Escribo esta carta por mi hermana Leyre y mi cuñado Sabas, una joven pareja que se ha arriesgado a vivir una vida diferente en pos de un sueño tan duro como idealizado: quieren dedicarse a la ganadería y para ello no han recibido sino más que migajas de las ayudas estatales frente a todos los gastos que han tenido que hacer frente para poder poner en marcha su explotación ganadera. Si hubieran esperado a recibir la ayuda prometida de su comunidad, ahora estarían sentados delante del televisor sin trabajar.
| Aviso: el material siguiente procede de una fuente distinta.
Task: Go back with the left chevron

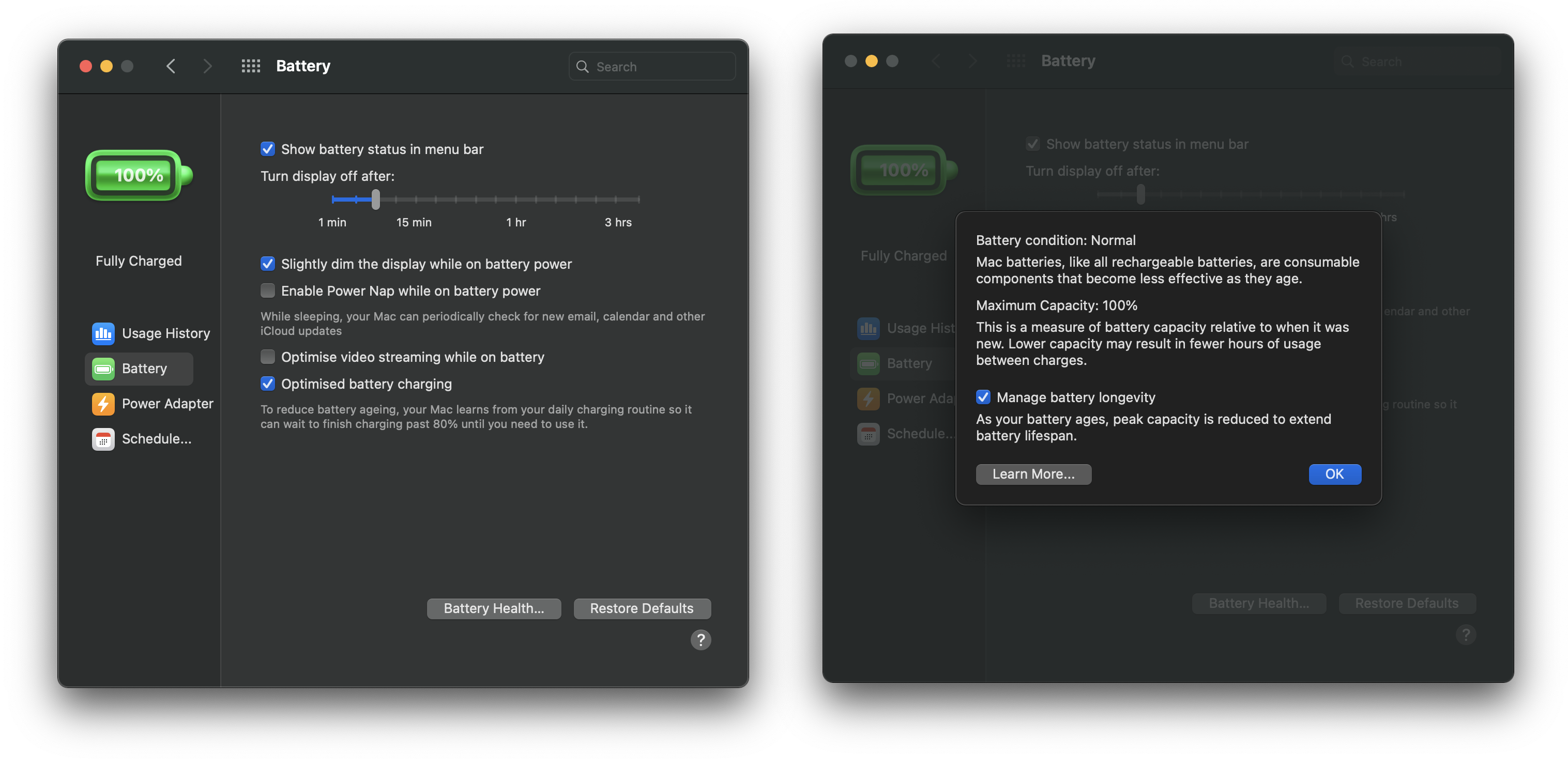Action: (171, 66)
Si no hubiese sido por la familia, por los apoyos monetarios de sus padres, este proyecto nunca hubiera cuajado.
A veces pienso que los gobiernos prometen aquello que no están dispuestos a cumplir. ¿De dónde pretende el Estado que jóvenes parejas saquen sus explotaciones adelante?
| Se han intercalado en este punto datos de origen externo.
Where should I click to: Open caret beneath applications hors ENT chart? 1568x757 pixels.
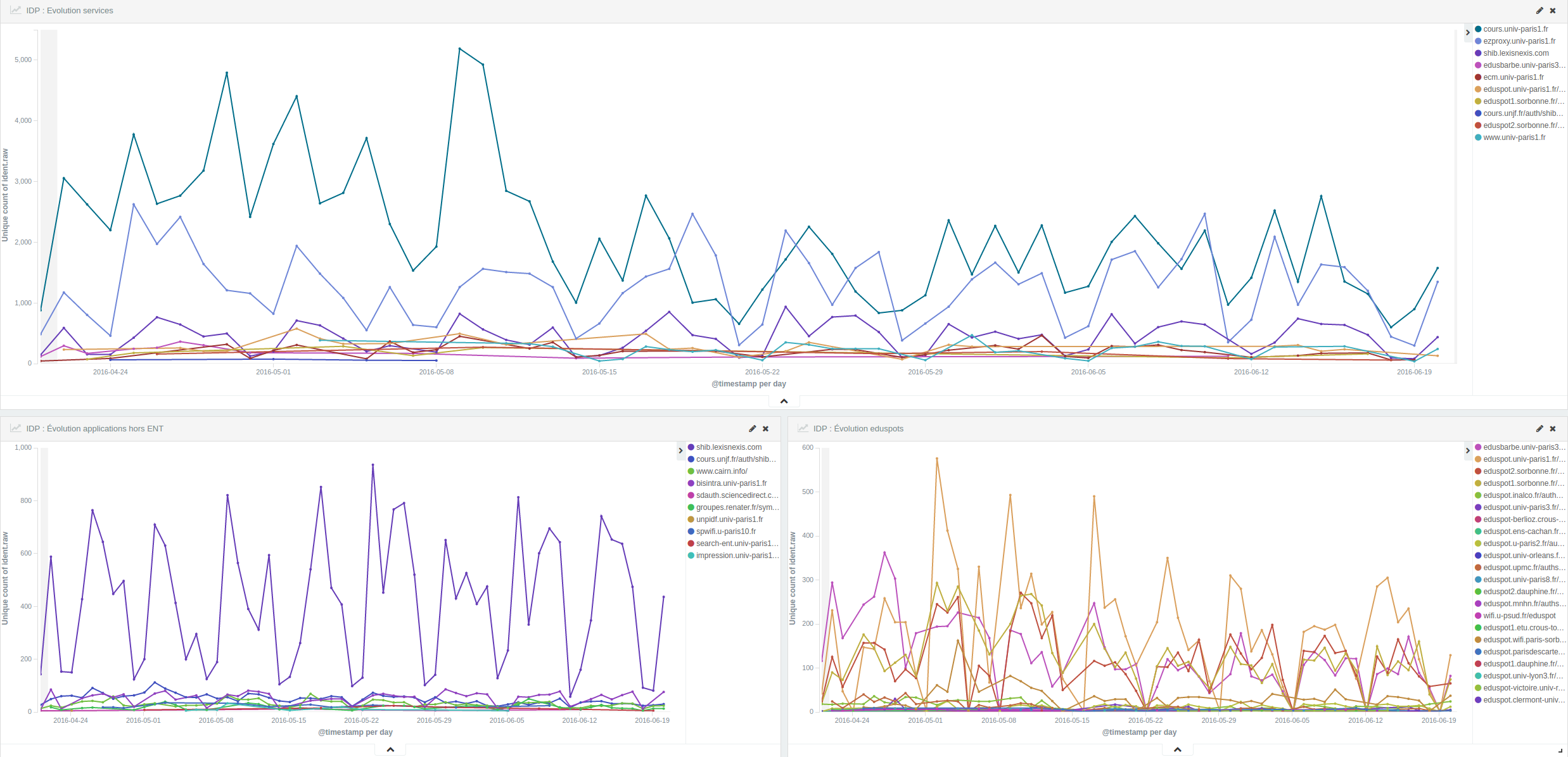pyautogui.click(x=390, y=749)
Han aceptado los riesgos de una naturaleza que es esquiva; a veces el ganado se enferma, llueve demasiado, hace demasiado calor o demasiado frío para que brote la hierba de los pastos. A veces, por desgracia, un problema del cual ellos no son responsables les afecta hasta tal punto de que sus explotaciones ganaderas puedan quebrar (como sucede con el mal de las vacas locas).
El campo, la agricultura y la ganadería van mal, y todo por no ofrecer a la juventud, a estos hombres y mujeres, la oportunidad de demostrarlo con su trabajo. A todos ellos dedico estas sencillas líneas para que se les escuche pronto.